- [Description of the task] Set the data down again, word for word, as it appears below.

- [Material provided]
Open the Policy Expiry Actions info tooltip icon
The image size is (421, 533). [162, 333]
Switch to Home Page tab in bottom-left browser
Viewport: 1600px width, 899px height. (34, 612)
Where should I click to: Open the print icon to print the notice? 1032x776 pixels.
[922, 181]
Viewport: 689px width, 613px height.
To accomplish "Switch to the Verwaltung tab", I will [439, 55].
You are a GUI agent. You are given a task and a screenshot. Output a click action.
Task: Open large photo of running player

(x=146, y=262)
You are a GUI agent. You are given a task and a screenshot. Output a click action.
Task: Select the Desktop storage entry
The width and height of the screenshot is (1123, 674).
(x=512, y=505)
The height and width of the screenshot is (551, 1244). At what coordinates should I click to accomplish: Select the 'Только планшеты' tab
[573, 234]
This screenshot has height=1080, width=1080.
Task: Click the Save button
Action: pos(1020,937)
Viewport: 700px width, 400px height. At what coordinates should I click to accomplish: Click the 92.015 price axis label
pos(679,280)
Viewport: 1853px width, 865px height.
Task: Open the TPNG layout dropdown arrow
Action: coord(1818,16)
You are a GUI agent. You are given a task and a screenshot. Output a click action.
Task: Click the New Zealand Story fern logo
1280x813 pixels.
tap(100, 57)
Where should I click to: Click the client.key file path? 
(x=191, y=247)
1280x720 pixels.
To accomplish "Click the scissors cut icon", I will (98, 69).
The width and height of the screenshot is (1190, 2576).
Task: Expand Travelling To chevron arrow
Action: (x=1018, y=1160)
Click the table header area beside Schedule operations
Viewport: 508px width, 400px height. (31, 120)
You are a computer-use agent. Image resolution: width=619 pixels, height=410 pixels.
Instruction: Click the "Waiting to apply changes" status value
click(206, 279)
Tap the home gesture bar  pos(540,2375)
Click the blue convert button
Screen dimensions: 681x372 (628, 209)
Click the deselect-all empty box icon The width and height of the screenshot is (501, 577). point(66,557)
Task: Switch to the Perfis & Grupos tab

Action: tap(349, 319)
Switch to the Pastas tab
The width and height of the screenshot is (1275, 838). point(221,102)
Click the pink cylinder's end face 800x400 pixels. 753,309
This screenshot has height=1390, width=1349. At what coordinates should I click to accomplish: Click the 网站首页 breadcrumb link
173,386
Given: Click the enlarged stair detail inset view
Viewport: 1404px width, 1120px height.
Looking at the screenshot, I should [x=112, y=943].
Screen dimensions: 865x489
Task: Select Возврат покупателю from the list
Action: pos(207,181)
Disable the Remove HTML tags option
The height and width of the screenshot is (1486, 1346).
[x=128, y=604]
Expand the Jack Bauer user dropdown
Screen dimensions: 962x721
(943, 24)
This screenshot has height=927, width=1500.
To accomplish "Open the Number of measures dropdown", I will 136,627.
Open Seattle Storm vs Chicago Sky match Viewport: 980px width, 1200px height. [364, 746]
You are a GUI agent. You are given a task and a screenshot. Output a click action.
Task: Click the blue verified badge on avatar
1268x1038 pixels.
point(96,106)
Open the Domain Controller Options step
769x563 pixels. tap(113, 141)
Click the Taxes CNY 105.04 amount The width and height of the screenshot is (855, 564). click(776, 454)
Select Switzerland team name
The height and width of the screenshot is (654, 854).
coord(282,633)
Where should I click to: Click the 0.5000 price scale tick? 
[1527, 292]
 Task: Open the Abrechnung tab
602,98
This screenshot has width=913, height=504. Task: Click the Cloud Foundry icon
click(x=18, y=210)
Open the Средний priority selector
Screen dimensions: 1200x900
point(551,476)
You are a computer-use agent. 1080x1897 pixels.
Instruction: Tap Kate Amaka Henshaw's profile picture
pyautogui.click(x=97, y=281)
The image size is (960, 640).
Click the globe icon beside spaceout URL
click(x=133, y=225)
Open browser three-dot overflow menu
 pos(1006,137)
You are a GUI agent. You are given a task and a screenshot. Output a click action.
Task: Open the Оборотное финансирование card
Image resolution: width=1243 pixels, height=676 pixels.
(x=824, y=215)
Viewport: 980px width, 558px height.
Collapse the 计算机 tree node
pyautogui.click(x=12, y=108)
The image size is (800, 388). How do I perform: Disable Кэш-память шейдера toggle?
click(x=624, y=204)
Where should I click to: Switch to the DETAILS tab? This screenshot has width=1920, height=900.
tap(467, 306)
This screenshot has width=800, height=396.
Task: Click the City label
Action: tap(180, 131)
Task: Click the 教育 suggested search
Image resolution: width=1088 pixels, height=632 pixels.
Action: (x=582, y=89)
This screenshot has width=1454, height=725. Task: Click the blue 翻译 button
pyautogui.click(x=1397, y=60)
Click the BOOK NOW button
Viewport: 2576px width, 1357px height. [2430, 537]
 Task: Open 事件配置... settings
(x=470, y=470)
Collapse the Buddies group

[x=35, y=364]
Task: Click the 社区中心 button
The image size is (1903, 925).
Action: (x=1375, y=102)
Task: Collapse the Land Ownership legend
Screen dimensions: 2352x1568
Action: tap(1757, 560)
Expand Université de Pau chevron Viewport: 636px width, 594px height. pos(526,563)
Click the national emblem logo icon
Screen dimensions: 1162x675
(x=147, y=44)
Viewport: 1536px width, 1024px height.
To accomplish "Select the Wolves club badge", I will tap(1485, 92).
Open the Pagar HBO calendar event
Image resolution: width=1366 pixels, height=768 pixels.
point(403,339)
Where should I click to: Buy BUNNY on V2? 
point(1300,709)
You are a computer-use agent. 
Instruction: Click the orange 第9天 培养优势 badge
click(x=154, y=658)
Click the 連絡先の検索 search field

- [Your solution]
Open the Policy Expiry Actions info tooltip icon
The image size is (421, 533). [162, 333]
Switch to Home Page tab in bottom-left browser
Viewport: 1600px width, 899px height. (34, 612)
Where should I click to: Open the print icon to print the notice? 1032x776 pixels.
[922, 181]
Viewport: 689px width, 613px height.
To accomplish "Switch to the Verwaltung tab", I will [439, 55].
You are a GUI agent. You are given a task and a screenshot. Output a click action.
Task: Open large photo of running player

(x=146, y=262)
You are a GUI agent. You are given a task and a screenshot. Output a click action.
Task: Select the Desktop storage entry
The width and height of the screenshot is (1123, 674).
(x=512, y=505)
The height and width of the screenshot is (551, 1244). At what coordinates should I click to accomplish: Select the 'Только планшеты' tab
[573, 234]
This screenshot has height=1080, width=1080.
Task: Click the Save button
Action: pos(1020,937)
Viewport: 700px width, 400px height. At what coordinates should I click to accomplish: Click the 92.015 price axis label
pos(679,280)
Viewport: 1853px width, 865px height.
Task: Open the TPNG layout dropdown arrow
Action: coord(1818,16)
You are a GUI agent. You are given a task and a screenshot. Output a click action.
Task: Click the New Zealand Story fern logo
1280x813 pixels.
tap(100, 57)
Where should I click to: Click the client.key file path? 
(x=191, y=247)
1280x720 pixels.
To accomplish "Click the scissors cut icon", I will (98, 69).
The width and height of the screenshot is (1190, 2576).
Task: Expand Travelling To chevron arrow
Action: (x=1018, y=1160)
Click the table header area beside Schedule operations
Viewport: 508px width, 400px height. (31, 120)
You are a computer-use agent. Image resolution: width=619 pixels, height=410 pixels.
Instruction: Click the "Waiting to apply changes" status value
click(206, 279)
Tap the home gesture bar  pos(540,2375)
Click the blue convert button
Screen dimensions: 681x372 (628, 209)
Click the deselect-all empty box icon The width and height of the screenshot is (501, 577). point(66,557)
Task: Switch to the Perfis & Grupos tab

Action: tap(349, 319)
Switch to the Pastas tab
The width and height of the screenshot is (1275, 838). point(221,102)
Click the pink cylinder's end face 800x400 pixels. 753,309
This screenshot has height=1390, width=1349. At what coordinates should I click to accomplish: Click the 网站首页 breadcrumb link
173,386
Given: Click the enlarged stair detail inset view
Viewport: 1404px width, 1120px height.
Looking at the screenshot, I should [x=112, y=943].
Screen dimensions: 865x489
Task: Select Возврат покупателю from the list
Action: pos(207,181)
Disable the Remove HTML tags option
The height and width of the screenshot is (1486, 1346).
[x=128, y=604]
Expand the Jack Bauer user dropdown
Screen dimensions: 962x721
(943, 24)
This screenshot has height=927, width=1500.
To accomplish "Open the Number of measures dropdown", I will 136,627.
Open Seattle Storm vs Chicago Sky match Viewport: 980px width, 1200px height. [364, 746]
You are a GUI agent. You are given a task and a screenshot. Output a click action.
Task: Click the blue verified badge on avatar
1268x1038 pixels.
point(96,106)
Open the Domain Controller Options step
769x563 pixels. tap(113, 141)
Click the Taxes CNY 105.04 amount The width and height of the screenshot is (855, 564). click(776, 454)
Select Switzerland team name
The height and width of the screenshot is (654, 854).
coord(282,633)
Where should I click to: Click the 0.5000 price scale tick? 
[1527, 292]
 Task: Open the Abrechnung tab
602,98
This screenshot has width=913, height=504. Task: Click the Cloud Foundry icon
click(x=18, y=210)
Open the Средний priority selector
Screen dimensions: 1200x900
point(551,476)
You are a computer-use agent. 1080x1897 pixels.
Instruction: Tap Kate Amaka Henshaw's profile picture
pyautogui.click(x=97, y=281)
The image size is (960, 640).
Click the globe icon beside spaceout URL
click(x=133, y=225)
Open browser three-dot overflow menu
 pos(1006,137)
You are a GUI agent. You are given a task and a screenshot. Output a click action.
Task: Open the Оборотное финансирование card
Image resolution: width=1243 pixels, height=676 pixels.
(x=824, y=215)
Viewport: 980px width, 558px height.
Collapse the 计算机 tree node
pyautogui.click(x=12, y=108)
The image size is (800, 388). How do I perform: Disable Кэш-память шейдера toggle?
click(x=624, y=204)
Where should I click to: Switch to the DETAILS tab? This screenshot has width=1920, height=900.
tap(467, 306)
This screenshot has width=800, height=396.
Task: Click the City label
Action: tap(180, 131)
Task: Click the 教育 suggested search
Image resolution: width=1088 pixels, height=632 pixels.
Action: (x=582, y=89)
This screenshot has width=1454, height=725. Task: Click the blue 翻译 button
pyautogui.click(x=1397, y=60)
Click the BOOK NOW button
Viewport: 2576px width, 1357px height. [2430, 537]
 Task: Open 事件配置... settings
(x=470, y=470)
Collapse the Buddies group

[x=35, y=364]
Task: Click the 社区中心 button
The image size is (1903, 925).
Action: (x=1375, y=102)
Task: Collapse the Land Ownership legend
Screen dimensions: 2352x1568
Action: tap(1757, 560)
Expand Université de Pau chevron Viewport: 636px width, 594px height. pos(526,563)
Click the national emblem logo icon
Screen dimensions: 1162x675
(x=147, y=44)
Viewport: 1536px width, 1024px height.
To accomplish "Select the Wolves club badge", I will tap(1485, 92).
Open the Pagar HBO calendar event
Image resolution: width=1366 pixels, height=768 pixels.
point(403,339)
Where should I click to: Buy BUNNY on V2? 
point(1300,709)
You are a computer-use agent. 
Instruction: Click the orange 第9天 培养优势 badge
click(x=154, y=658)
Click the 連絡先の検索 search field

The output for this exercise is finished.